WORK TO BE COMPLETED -
Copy out each line below containing "notification".

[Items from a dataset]
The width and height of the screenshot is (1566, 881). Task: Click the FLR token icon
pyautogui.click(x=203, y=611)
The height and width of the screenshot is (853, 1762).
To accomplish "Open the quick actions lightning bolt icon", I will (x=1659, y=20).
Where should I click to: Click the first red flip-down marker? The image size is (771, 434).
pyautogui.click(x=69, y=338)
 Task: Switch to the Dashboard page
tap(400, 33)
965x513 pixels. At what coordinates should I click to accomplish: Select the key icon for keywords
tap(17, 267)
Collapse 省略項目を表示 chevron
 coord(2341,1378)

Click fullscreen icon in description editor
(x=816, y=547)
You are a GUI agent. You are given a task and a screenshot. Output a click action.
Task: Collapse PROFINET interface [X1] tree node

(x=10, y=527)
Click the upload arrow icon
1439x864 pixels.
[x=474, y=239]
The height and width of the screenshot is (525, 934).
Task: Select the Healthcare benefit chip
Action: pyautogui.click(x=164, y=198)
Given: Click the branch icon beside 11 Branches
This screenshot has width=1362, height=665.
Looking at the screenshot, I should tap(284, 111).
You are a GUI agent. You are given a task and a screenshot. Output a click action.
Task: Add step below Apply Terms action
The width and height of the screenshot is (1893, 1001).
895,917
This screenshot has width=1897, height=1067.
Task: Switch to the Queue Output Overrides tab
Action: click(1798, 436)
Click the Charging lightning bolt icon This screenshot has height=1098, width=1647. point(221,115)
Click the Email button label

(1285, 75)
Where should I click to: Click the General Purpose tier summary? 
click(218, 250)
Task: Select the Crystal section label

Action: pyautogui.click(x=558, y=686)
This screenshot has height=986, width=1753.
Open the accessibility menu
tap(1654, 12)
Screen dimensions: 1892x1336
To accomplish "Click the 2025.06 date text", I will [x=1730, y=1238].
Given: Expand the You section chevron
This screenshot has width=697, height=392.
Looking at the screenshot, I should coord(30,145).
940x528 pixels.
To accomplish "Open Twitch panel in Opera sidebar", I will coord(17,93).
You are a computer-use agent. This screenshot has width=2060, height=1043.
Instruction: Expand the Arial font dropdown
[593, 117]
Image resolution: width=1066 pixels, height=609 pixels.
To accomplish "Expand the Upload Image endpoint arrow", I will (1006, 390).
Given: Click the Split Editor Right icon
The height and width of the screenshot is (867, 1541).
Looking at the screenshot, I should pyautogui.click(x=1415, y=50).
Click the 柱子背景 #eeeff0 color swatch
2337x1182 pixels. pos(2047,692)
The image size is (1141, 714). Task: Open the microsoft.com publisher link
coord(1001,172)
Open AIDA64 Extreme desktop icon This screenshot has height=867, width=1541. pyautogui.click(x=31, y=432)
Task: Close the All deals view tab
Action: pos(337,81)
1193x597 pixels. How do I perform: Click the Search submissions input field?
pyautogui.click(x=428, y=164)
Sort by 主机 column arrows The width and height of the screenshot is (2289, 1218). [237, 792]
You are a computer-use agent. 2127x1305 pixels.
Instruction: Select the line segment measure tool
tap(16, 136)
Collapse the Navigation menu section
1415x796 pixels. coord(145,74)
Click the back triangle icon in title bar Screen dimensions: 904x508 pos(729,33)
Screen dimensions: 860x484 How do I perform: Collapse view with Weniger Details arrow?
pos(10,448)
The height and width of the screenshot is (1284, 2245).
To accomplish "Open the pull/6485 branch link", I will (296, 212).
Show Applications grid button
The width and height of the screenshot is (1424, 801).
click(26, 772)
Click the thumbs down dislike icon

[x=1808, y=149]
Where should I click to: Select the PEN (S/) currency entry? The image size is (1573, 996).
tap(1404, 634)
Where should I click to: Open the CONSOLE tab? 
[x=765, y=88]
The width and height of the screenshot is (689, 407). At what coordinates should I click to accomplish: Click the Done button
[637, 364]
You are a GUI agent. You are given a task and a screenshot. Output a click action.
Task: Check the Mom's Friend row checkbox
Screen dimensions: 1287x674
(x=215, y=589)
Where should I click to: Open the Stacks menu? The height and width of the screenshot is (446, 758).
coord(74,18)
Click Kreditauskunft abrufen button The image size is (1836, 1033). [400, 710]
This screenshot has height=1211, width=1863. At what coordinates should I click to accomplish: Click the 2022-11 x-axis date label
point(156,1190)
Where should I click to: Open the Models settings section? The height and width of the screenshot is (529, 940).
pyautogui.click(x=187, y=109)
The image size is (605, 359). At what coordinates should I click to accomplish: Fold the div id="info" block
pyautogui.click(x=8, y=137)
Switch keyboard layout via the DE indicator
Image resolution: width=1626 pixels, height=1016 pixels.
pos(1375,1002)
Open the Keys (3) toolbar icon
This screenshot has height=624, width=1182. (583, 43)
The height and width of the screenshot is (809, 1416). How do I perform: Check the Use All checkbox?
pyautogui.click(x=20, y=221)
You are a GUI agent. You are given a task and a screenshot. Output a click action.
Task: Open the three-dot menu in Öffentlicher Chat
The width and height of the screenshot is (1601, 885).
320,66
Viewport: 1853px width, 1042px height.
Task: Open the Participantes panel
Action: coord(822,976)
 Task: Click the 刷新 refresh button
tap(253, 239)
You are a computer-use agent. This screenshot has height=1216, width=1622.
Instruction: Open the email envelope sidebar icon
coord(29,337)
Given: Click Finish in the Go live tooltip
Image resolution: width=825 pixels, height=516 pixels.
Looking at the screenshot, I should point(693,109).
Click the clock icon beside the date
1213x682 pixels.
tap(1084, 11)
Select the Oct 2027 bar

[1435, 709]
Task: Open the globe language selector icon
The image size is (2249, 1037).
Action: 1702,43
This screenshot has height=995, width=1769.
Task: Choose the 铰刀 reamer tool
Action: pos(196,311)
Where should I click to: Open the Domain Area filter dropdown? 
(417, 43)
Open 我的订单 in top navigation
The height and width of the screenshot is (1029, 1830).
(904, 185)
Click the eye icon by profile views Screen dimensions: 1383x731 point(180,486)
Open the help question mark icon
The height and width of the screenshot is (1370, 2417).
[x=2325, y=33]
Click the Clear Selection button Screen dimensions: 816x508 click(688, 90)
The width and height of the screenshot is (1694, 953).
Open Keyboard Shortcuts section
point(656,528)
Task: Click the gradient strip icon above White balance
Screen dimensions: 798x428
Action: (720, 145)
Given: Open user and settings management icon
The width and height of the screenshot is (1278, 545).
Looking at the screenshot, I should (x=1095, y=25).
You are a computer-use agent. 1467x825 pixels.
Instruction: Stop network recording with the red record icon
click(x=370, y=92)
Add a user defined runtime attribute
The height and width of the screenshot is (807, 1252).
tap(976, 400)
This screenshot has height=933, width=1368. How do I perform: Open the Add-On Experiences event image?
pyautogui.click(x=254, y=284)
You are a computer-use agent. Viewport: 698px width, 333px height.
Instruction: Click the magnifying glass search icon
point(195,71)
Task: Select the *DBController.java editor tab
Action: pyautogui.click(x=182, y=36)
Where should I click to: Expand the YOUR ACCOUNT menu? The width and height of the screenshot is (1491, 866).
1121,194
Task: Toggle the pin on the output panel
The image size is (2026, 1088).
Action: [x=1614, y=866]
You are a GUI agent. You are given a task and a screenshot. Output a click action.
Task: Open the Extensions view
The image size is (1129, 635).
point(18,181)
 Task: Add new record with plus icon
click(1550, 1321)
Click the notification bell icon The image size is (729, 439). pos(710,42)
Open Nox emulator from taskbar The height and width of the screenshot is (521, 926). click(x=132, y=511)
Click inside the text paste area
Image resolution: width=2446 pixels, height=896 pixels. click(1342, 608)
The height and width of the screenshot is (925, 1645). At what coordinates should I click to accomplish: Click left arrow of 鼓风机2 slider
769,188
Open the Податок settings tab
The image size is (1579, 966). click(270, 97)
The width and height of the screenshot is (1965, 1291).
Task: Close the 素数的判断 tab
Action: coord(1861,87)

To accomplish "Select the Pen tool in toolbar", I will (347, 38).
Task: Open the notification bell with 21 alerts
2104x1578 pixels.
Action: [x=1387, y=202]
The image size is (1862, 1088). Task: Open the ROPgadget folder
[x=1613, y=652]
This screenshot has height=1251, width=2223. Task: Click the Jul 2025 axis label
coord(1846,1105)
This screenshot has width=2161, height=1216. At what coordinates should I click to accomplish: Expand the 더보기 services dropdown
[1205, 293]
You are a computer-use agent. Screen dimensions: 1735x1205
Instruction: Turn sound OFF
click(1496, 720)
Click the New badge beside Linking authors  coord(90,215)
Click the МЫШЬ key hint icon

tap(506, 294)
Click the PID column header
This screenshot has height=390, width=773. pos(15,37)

PROBLEM SOLUTION -
Click the notification bell icon The image size is (729, 439). pos(710,42)
Task: Open the notification bell with 21 alerts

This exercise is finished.